Türkiye’s Financial Technology Agenda
Participants in the FAST System must comply with the rules outlined in this guide. According to 2020 data, the 15 banks with the highest transaction volume in the CBRT Payment Systems must prepare the infrastructure for QR code scanning/production for person-to-person and business payments by December 31, 2021. Other FAST participants, on the other hand, must prepare this infrastructure by different dates starting from the beginning of 2024.
Payment service providers offering FAST services through mobile applications must prepare the infrastructure for generating and scanning QR codes for person-to-person payments by April 30, 2024. Those providing payment acceptance services to businesses must complete the infrastructure for generating QR codes for FAST business payments with dynamic verification services at contracted businesses by the same date.
The transition periods for participants in the FAST System to the FAST-TR QR Code application are as follows:
Those who are participants in the FAST System before January 1, 2024:
The deadline for those offering these services is April 30, 2024.

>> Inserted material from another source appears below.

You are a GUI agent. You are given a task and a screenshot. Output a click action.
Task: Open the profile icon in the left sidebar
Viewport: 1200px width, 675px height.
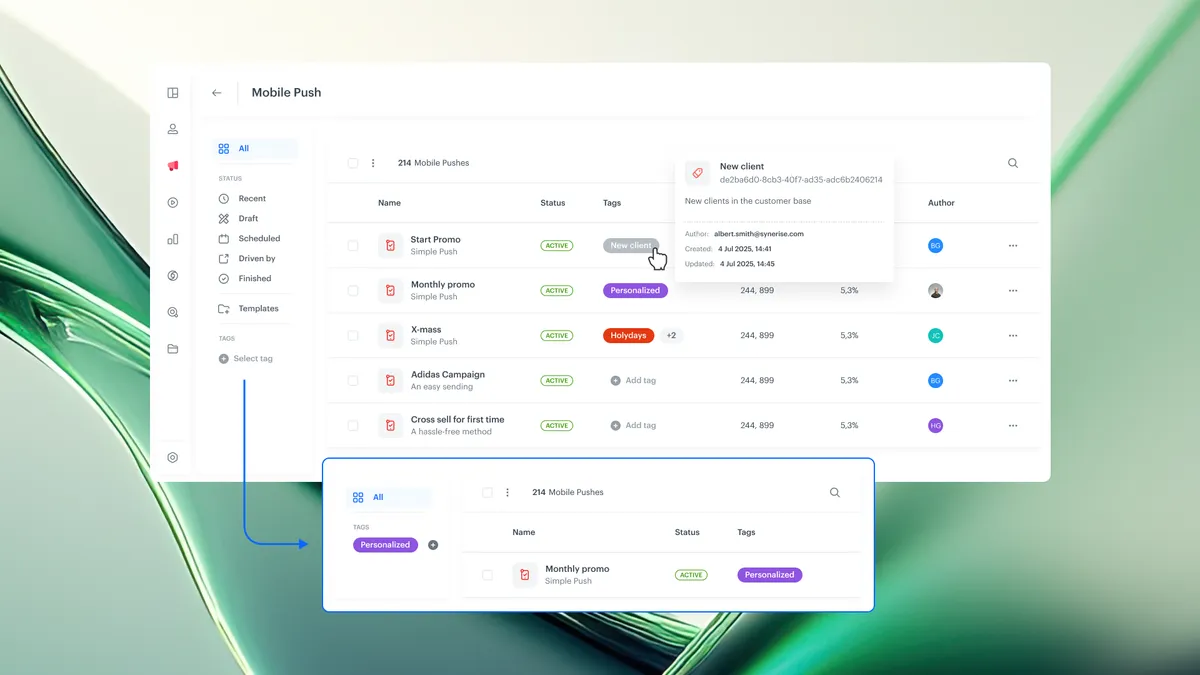[x=173, y=129]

The deadline for those not offering these services is within 4 months (for person-to-person payments) or 6 months (for business payments) from the date they start offering the service.
Those Who Become Participants in The FAST System On or After January 1, 2024
The deadline for those offering these services is within a maximum of 4 months (for person-to-person payments) or 6 months (for business payments) from the date they go live in the FAST System.
The deadline for those not offering these services is within 4 months (for person-to-person payments) or 6 months (for businesses) from the date they start offering the service.
GLOBAL FINANCIAL TECHNOLOGY AGENDA
European Union:
It creates a comprehensive framework for financial institutions to manage their information and communication technology (ICT) risks.
ICT Risk Management Framework: It mandates the creation of a framework that includes the processes for identifying, assessing, managing, monitoring, and reporting ICT risks of financial institutions.
Incident Reporting: It mandates the reporting of cyberattacks, data breaches, and other ICT-related incidents to the relevant authorities.
Information Sharing: It encourages information sharing about ICT risks and incidents between financial institutions.
Third-Party Risk Management: It mandates financial institutions to include specific security and performance standards in contracts with third-party ICT service providers.
Cyber Security Tests: It mandates financial institutions to regularly test the security of their ICT systems.
While DORA aims to enhance the digital resilience of the financial system, it will be binding on all financial institutions, including FinTech companies, and will impose severe sanctions on entities that fail to comply.
PSD3, which will update the existing PSD2 directive in the field of payment services, aims to further expand open banking practices, enhance payment security, strengthen the fight against fraud, and promote financial innovation.
Expected Regulations:
Strong Customer Authentication (SCA): It aims to enhance security by further expanding the use of SCA in payment transactions.
Fraud Monitoring: It is expected to introduce measures that will enable payment service providers to detect and prevent fraudulent activities more effectively.
Open Banking API Standards: Common API standards are expected to be established to enhance the interoperability of open banking services.
New Payment Services: It is expected to include regulations that will facilitate the emergence of new payment methods and services.
With the entry into force of PSD3, an increase in competition in financial services and the provision of more options to consumers is expected. However, concerns regarding data security and privacy must also be addressed.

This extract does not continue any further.